Problem to solve:
A verbatim transcription of every record below is required.

[Data supplied]

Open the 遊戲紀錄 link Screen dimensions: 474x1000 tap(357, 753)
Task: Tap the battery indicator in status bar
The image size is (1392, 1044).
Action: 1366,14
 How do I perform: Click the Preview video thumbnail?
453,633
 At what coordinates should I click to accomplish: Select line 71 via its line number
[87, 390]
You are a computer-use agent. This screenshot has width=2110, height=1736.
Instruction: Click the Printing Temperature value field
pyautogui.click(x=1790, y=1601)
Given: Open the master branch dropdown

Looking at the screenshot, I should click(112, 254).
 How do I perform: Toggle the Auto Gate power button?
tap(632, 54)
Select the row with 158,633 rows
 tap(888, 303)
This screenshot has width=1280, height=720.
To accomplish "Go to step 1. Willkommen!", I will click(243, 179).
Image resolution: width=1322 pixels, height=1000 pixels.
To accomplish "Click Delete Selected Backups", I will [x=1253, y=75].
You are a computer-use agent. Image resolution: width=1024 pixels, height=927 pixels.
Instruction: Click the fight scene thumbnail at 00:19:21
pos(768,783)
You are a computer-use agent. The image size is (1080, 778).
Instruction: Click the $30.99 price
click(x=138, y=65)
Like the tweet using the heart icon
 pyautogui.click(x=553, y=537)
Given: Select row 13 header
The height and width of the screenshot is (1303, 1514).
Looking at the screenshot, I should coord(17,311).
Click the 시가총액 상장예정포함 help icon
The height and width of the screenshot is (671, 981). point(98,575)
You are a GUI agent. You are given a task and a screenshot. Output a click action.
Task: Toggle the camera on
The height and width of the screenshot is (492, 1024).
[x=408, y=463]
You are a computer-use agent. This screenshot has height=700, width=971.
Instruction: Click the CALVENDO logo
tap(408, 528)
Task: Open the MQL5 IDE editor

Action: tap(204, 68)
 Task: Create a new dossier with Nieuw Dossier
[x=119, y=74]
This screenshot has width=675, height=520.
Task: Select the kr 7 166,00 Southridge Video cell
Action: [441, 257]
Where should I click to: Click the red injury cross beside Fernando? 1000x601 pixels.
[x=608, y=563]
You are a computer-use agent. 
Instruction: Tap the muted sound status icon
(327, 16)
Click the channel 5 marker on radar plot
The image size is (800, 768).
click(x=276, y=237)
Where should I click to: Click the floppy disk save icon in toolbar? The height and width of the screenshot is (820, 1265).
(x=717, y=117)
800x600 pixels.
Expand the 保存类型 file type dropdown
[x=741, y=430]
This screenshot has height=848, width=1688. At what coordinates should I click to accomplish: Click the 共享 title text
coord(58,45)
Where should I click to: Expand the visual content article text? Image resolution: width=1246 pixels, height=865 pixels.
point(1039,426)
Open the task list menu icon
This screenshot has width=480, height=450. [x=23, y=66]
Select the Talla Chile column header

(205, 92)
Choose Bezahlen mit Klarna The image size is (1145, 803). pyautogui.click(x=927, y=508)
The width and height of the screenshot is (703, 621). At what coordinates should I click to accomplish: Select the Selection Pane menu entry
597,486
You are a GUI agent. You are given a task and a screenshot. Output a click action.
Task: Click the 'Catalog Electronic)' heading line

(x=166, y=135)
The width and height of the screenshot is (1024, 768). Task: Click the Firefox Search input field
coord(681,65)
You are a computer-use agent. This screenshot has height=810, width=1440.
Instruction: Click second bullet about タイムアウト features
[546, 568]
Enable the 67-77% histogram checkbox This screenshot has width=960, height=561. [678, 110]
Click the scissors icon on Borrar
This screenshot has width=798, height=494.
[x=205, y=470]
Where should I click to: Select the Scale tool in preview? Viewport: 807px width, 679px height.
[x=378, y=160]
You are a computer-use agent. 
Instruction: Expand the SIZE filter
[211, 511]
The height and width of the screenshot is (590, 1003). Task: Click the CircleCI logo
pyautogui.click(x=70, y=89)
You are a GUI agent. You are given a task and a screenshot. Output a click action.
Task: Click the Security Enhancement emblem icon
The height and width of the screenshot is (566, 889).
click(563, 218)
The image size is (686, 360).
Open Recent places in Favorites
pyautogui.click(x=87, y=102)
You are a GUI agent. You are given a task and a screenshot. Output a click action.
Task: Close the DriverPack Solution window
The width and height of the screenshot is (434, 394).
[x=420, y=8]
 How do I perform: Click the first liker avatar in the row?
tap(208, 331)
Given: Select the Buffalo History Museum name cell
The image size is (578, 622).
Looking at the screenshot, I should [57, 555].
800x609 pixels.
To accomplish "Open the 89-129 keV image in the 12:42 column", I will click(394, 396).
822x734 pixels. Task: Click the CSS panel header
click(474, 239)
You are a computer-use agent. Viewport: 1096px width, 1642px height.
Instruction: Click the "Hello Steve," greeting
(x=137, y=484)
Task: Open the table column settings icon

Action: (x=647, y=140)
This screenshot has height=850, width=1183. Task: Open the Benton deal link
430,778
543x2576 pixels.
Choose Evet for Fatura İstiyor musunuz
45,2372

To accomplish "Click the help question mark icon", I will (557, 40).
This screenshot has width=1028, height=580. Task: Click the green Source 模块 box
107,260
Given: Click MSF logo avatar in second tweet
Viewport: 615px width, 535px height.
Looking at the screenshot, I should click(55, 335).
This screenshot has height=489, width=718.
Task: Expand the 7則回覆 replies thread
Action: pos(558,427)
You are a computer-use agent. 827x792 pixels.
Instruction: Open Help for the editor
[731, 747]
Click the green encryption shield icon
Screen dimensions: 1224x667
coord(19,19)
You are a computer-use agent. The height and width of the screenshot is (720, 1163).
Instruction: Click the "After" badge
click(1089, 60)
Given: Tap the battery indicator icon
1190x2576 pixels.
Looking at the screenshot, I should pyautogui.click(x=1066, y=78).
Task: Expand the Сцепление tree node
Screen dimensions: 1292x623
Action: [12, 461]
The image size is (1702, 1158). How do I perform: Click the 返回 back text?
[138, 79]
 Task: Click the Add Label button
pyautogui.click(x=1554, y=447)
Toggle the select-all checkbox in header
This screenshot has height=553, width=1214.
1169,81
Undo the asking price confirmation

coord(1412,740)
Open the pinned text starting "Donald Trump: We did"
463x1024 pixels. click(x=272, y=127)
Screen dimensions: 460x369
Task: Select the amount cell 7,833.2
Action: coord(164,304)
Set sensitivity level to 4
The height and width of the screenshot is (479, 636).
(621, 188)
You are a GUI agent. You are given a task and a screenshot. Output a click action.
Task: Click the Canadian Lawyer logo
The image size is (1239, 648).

[/Data supplied]

Result of the task:
Open the 遊戲紀錄 link Screen dimensions: 474x1000 tap(357, 753)
Task: Tap the battery indicator in status bar
The image size is (1392, 1044).
Action: 1366,14
 How do I perform: Click the Preview video thumbnail?
453,633
 At what coordinates should I click to accomplish: Select line 71 via its line number
[87, 390]
You are a computer-use agent. This screenshot has width=2110, height=1736.
Instruction: Click the Printing Temperature value field
pyautogui.click(x=1790, y=1601)
Given: Open the master branch dropdown

Looking at the screenshot, I should click(112, 254).
 How do I perform: Toggle the Auto Gate power button?
tap(632, 54)
Select the row with 158,633 rows
 tap(888, 303)
This screenshot has width=1280, height=720.
To accomplish "Go to step 1. Willkommen!", I will click(243, 179).
Image resolution: width=1322 pixels, height=1000 pixels.
To accomplish "Click Delete Selected Backups", I will [x=1253, y=75].
You are a computer-use agent. Image resolution: width=1024 pixels, height=927 pixels.
Instruction: Click the fight scene thumbnail at 00:19:21
pos(768,783)
You are a computer-use agent. The image size is (1080, 778).
Instruction: Click the $30.99 price
click(x=138, y=65)
Like the tweet using the heart icon
 pyautogui.click(x=553, y=537)
Given: Select row 13 header
The height and width of the screenshot is (1303, 1514).
Looking at the screenshot, I should coord(17,311).
Click the 시가총액 상장예정포함 help icon
The height and width of the screenshot is (671, 981). point(98,575)
You are a GUI agent. You are given a task and a screenshot. Output a click action.
Task: Toggle the camera on
The height and width of the screenshot is (492, 1024).
[x=408, y=463]
You are a computer-use agent. This screenshot has height=700, width=971.
Instruction: Click the CALVENDO logo
tap(408, 528)
Task: Open the MQL5 IDE editor

Action: tap(204, 68)
 Task: Create a new dossier with Nieuw Dossier
[x=119, y=74]
This screenshot has width=675, height=520.
Task: Select the kr 7 166,00 Southridge Video cell
Action: [441, 257]
Where should I click to: Click the red injury cross beside Fernando? 1000x601 pixels.
[x=608, y=563]
You are a computer-use agent. 
Instruction: Tap the muted sound status icon
(327, 16)
Click the channel 5 marker on radar plot
The image size is (800, 768).
click(x=276, y=237)
Where should I click to: Click the floppy disk save icon in toolbar? The height and width of the screenshot is (820, 1265).
(x=717, y=117)
800x600 pixels.
Expand the 保存类型 file type dropdown
[x=741, y=430]
This screenshot has height=848, width=1688. At what coordinates should I click to accomplish: Click the 共享 title text
coord(58,45)
Where should I click to: Expand the visual content article text? Image resolution: width=1246 pixels, height=865 pixels.
point(1039,426)
Open the task list menu icon
This screenshot has width=480, height=450. [x=23, y=66]
Select the Talla Chile column header

(205, 92)
Choose Bezahlen mit Klarna The image size is (1145, 803). pyautogui.click(x=927, y=508)
The width and height of the screenshot is (703, 621). At what coordinates should I click to accomplish: Select the Selection Pane menu entry
597,486
You are a GUI agent. You are given a task and a screenshot. Output a click action.
Task: Click the 'Catalog Electronic)' heading line

(x=166, y=135)
The width and height of the screenshot is (1024, 768). Task: Click the Firefox Search input field
coord(681,65)
You are a computer-use agent. This screenshot has height=810, width=1440.
Instruction: Click second bullet about タイムアウト features
[546, 568]
Enable the 67-77% histogram checkbox This screenshot has width=960, height=561. [678, 110]
Click the scissors icon on Borrar
This screenshot has width=798, height=494.
[x=205, y=470]
Where should I click to: Select the Scale tool in preview? Viewport: 807px width, 679px height.
[x=378, y=160]
You are a computer-use agent. 
Instruction: Expand the SIZE filter
[211, 511]
The height and width of the screenshot is (590, 1003). Task: Click the CircleCI logo
pyautogui.click(x=70, y=89)
You are a GUI agent. You are given a task and a screenshot. Output a click action.
Task: Click the Security Enhancement emblem icon
The height and width of the screenshot is (566, 889).
click(563, 218)
The image size is (686, 360).
Open Recent places in Favorites
pyautogui.click(x=87, y=102)
You are a GUI agent. You are given a task and a screenshot. Output a click action.
Task: Close the DriverPack Solution window
The width and height of the screenshot is (434, 394).
[x=420, y=8]
 How do I perform: Click the first liker avatar in the row?
tap(208, 331)
Given: Select the Buffalo History Museum name cell
The image size is (578, 622).
Looking at the screenshot, I should [57, 555].
800x609 pixels.
To accomplish "Open the 89-129 keV image in the 12:42 column", I will click(394, 396).
822x734 pixels. Task: Click the CSS panel header
click(474, 239)
You are a computer-use agent. Viewport: 1096px width, 1642px height.
Instruction: Click the "Hello Steve," greeting
(x=137, y=484)
Task: Open the table column settings icon

Action: (x=647, y=140)
This screenshot has height=850, width=1183. Task: Open the Benton deal link
430,778
543x2576 pixels.
Choose Evet for Fatura İstiyor musunuz
45,2372

To accomplish "Click the help question mark icon", I will (557, 40).
This screenshot has width=1028, height=580. Task: Click the green Source 模块 box
107,260
Given: Click MSF logo avatar in second tweet
Viewport: 615px width, 535px height.
Looking at the screenshot, I should click(55, 335).
This screenshot has height=489, width=718.
Task: Expand the 7則回覆 replies thread
Action: pos(558,427)
You are a computer-use agent. 827x792 pixels.
Instruction: Open Help for the editor
[731, 747]
Click the green encryption shield icon
Screen dimensions: 1224x667
coord(19,19)
You are a computer-use agent. The height and width of the screenshot is (720, 1163).
Instruction: Click the "After" badge
click(1089, 60)
Given: Tap the battery indicator icon
1190x2576 pixels.
Looking at the screenshot, I should pyautogui.click(x=1066, y=78).
Task: Expand the Сцепление tree node
Screen dimensions: 1292x623
Action: [12, 461]
The image size is (1702, 1158). How do I perform: Click the 返回 back text?
[138, 79]
 Task: Click the Add Label button
pyautogui.click(x=1554, y=447)
Toggle the select-all checkbox in header
This screenshot has height=553, width=1214.
1169,81
Undo the asking price confirmation

coord(1412,740)
Open the pinned text starting "Donald Trump: We did"
463x1024 pixels. click(x=272, y=127)
Screen dimensions: 460x369
Task: Select the amount cell 7,833.2
Action: coord(164,304)
Set sensitivity level to 4
The height and width of the screenshot is (479, 636).
(621, 188)
You are a GUI agent. You are given a task and a screenshot. Output a click action.
Task: Click the Canadian Lawyer logo
The image size is (1239, 648).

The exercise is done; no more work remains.